47. Memleketlerinden çalım satarak, halka gösteriş yaparak savaşa çıkan ve Allah yolundan insanları uzaklaştıranlar gibi olmayın. Allah onların bütün yaptıklarını çepeçevre kuşatmıştır.
48. Hani şeytan onlara yaptıkları işi güzel gösterip şöyle demişti:"Bugün insanlardan size galip gelecek kimse yoktur. Ben de yanınızdayım!"Fakat iki ordu birbirini görecek hale gelip karşılaşınca gerisin geri dönüverdi ve:"Ben, dedi, sizden uzağım, ben sizin göremediğiniz şeyleri görüyorum, ben Allah’tan korkarım.
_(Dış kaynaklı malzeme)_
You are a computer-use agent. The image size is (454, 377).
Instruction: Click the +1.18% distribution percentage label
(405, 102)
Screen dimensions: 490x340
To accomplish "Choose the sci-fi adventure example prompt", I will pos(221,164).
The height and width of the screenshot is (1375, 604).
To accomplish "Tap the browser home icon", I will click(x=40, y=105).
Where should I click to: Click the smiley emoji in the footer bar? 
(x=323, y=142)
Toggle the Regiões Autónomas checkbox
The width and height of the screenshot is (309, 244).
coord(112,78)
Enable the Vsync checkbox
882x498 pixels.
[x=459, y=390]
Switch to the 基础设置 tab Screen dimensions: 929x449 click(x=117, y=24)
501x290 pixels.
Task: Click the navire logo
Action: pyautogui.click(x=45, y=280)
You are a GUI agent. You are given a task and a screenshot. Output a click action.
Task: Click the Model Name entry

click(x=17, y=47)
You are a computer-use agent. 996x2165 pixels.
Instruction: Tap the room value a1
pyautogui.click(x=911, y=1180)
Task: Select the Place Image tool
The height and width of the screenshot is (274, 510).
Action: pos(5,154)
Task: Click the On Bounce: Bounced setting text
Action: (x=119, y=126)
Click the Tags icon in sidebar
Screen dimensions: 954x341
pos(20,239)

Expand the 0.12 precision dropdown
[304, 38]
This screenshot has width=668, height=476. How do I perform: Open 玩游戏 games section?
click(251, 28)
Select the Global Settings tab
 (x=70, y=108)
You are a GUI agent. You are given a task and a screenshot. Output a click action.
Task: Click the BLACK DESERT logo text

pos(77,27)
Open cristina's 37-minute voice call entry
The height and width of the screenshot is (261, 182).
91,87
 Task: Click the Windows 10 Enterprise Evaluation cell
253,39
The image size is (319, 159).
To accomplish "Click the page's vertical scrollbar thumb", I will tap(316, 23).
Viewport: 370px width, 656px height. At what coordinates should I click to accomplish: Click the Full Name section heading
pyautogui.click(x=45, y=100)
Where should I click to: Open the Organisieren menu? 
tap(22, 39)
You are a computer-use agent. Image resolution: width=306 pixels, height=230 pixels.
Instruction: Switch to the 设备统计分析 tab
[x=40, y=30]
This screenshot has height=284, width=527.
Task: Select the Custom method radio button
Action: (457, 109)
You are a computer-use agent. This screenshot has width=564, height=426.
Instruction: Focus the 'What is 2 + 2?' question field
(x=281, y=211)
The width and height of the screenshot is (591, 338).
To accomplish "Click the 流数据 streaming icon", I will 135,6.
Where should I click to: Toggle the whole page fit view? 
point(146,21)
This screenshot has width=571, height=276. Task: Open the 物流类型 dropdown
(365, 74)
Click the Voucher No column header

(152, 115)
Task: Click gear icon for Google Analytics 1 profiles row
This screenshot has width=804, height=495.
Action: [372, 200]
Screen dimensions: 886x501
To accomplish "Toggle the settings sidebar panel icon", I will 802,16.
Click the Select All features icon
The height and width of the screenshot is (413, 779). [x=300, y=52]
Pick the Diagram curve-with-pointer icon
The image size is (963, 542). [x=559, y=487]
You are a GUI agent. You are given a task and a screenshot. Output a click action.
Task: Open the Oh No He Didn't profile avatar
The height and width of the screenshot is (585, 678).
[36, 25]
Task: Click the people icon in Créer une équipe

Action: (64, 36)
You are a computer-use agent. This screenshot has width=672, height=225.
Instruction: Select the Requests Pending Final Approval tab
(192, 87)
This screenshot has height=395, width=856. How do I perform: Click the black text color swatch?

Öyle ya, Allah’ın azabı çok şiddetlidir."
49. O zaman münafıklar ve kalplerinde şüphe bulunanlar diyorlardı ki: "Bu Müslümanları dinleri aldatmış, (çünkü kendilerinden çok üstün bir ordu ile savaşa girişiyorlar.)" Halbuki kim Allah’a güvenip dayanırsa Allah ona yeter. Şüphe yok ki Allah azîzdir, hakîmdir (mutlak galiptir, tam hüküm ve hikmet sahibidir).
50. Melekler o kâfirlerin yüzlerine ve arkalarına vurarak "Tadın bakalım cayır cayır yanmanın acısını!" diyerek canlarını alırken bir görmeliydin!
51. "İşte bu, sizin ellerinizin işleyip öne sürdüğü işlerin karşılığıdır; yoksa Allah asla kullarına zulmetmez."
52. Bunların gidişi, tıpkı Firavun hanedanının ve onlardan öncekilerin tutumu gibi oldu: Allah’ın âyetlerini inkâr ettiler, Allah da günahları sebebiyle onları bastırıverdi.Çünkü Allah pek kuvvetli, azabı da çok şiddetlidir.